Sedef Hastalığı (Psoriasis)
Herhangi bir şekilde alerjik ya da mikrobik bir hastalık olmayan sedef hastalığı tedavisi oldukça zor olduğu için genellikle ömür boyu alevlenme ve iyileşme dönemlerinin yaşanması ile kendisini göstermektedir. Hastalığın sebebi günümüzde hala tam olarak bilinememektedir. Ancak kalıtsal etmenlerin ve bağışıklık sisteminin zayıflamasının etkili olduğu düşünülmektedir. Sedef hastalığı bağışıklık sisteminin bir şekilde tetiklenmesi ve deri hücrelerinin büyümesinin hızlanması ile ortaya çıkmaktadır. Normal deri hücreleri 28 – 30 gün arasında büyür ve deri yüzeyinden fark edilmeden dökülürler. Sedef hastalığında ise deri hücreleri 3 – 4 gün içerisinde olgunlaşır, hücreler derinin yüzeyinde yığılarak kabarmış, kırmızı lezyonlar oluştururlar. Sedef hastalığı mikrobik bir hastalık olmadığı için herhangi bir şekilde bulaşıcı özellik taşımamaktadır. Kalkık ve kızarmış deri lezyonları her ne kadar hoş bir görüntü sağlamasa da, açık yara değildir ve başka insanların sağlığını tehdit etmemektedir.
Sedef hastalığı eğer şiddetli bir seyir izlemiyorsa, sadece görünüm açısından hastalara sıkıntı yaratabilmektedir. Bazı kişiler, lezyonların görüntüsü sebebiyle bulaşıcı bir hastalık varmış gibi davranarak, sedef hastalarının ruh sağlığının olumsuz bir şekilde etkilenmesine sebep olabilmektedir. Kimi zaman döküntüler, çiftlerin özel yaşamlarında bile sıkıntılar yaşanmasına sebep olabilmektedir. Sedef hastalığı bulunan kişiler kızgınlık, utangaçlık, depresyon gibi ruhsal sıkıntılar yaşayabilmektedirler. Sedef, hastanın görünen yerlerinde ise sosyal hayatını, iş hayatını ve özel hayatını etkileyebilmektedir. Bu nedenle sedef hastalığı tedavisi için dermatologlar aynı zamanda psikologlarla iş birliği içerisinde olmalıdırlar. Sedef, genellikle stres ve depresif duygularla tetiklenebilmekte ve hastalık daha da ateşlenebilmektedir. Bu alevlenme dönemlerinde özellikle deriyi kaşımak, ovalamak, kabukları koparmak döküntülerin yayılmasına sebep olabilmekte ve yeni döküntülerin oluşmasına sebep olabilmektedir.
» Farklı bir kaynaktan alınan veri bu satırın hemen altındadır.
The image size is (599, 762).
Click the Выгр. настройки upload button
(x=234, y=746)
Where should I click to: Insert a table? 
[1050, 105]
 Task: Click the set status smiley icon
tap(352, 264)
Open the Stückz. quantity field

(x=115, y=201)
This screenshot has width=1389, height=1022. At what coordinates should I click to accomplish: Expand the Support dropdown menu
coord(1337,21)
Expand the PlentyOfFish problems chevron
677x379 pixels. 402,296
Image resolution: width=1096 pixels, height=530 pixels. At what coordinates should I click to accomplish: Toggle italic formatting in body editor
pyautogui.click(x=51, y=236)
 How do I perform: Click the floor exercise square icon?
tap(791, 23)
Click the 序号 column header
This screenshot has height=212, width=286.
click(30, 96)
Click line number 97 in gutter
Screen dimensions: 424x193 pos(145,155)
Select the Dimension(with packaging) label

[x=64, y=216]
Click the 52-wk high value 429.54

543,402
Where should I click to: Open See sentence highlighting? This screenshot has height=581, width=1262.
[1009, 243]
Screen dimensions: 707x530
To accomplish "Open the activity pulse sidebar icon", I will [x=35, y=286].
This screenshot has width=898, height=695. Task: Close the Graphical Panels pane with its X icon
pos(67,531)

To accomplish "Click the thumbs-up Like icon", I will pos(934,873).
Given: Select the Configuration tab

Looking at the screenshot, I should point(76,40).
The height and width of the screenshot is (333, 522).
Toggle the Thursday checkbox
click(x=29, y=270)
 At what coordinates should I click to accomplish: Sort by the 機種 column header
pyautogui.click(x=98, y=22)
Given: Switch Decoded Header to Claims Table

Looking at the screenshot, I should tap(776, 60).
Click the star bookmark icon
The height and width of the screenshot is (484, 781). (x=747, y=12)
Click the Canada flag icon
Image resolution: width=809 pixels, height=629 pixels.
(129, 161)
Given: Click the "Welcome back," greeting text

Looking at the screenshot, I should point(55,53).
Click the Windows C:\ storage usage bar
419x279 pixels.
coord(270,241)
Sedef hastalığı tedavisinde lezyonların kaybolmasını sağlayan yüzeysel olarak uygulanan kremler, sistematik bir şekilde alınan ilaç tedavileri, günümüzde çok iyi sonuçlar alınmakta olan PUVA ve dar Bant UVB gibi tedavi seçenekleri tercih edilmektedir. Kimi zaman sedef şikayeti olan kişilerde aylar ya da yıllar sonra kendi kendine bir iyileşme bile yaşanabilmektedir. Bu gibi durumlarda kişilerin sedefe yatkınlıkları devam etmekte olduğu için döküntüler daha sonra tekrarlayabilmektedir. Ayrıca doğal güneş ışınlarının sedef üzerinde etkisi bulunmaktadır. Fakat yanacak kadar güneşlenmek tam tersi şekilde hastalığı alevlendirici etki yaratabilmektedir.
Günümüzde sedef hastalığı tedavisinde en çok PUVA ve dar Bant UVB tedavileri hekimler tarafından hastalara tavsiye edilmektedir. PUVA tedavisi, çok sayıda bitkide mevcut olan insan derisini ve gözünü güneşe karşı daha hassas bir hale getiren psolaren içeren ilaç kullanımı ile birlikte UVA yani suni güneş ışığı uygulaması yapılması şeklinde uygulanmaktadır. Dar Bant UVB ise ilaç kullanımına gerek duyulmadan, güneş ışınlarının özel bir dalga boyunda hastaya uygulanmasıdır. Bu tedavi ilaç kullanımı gerektirmediği için özellikle hamile ve emziren kadınlara da uygulanabilmektedir.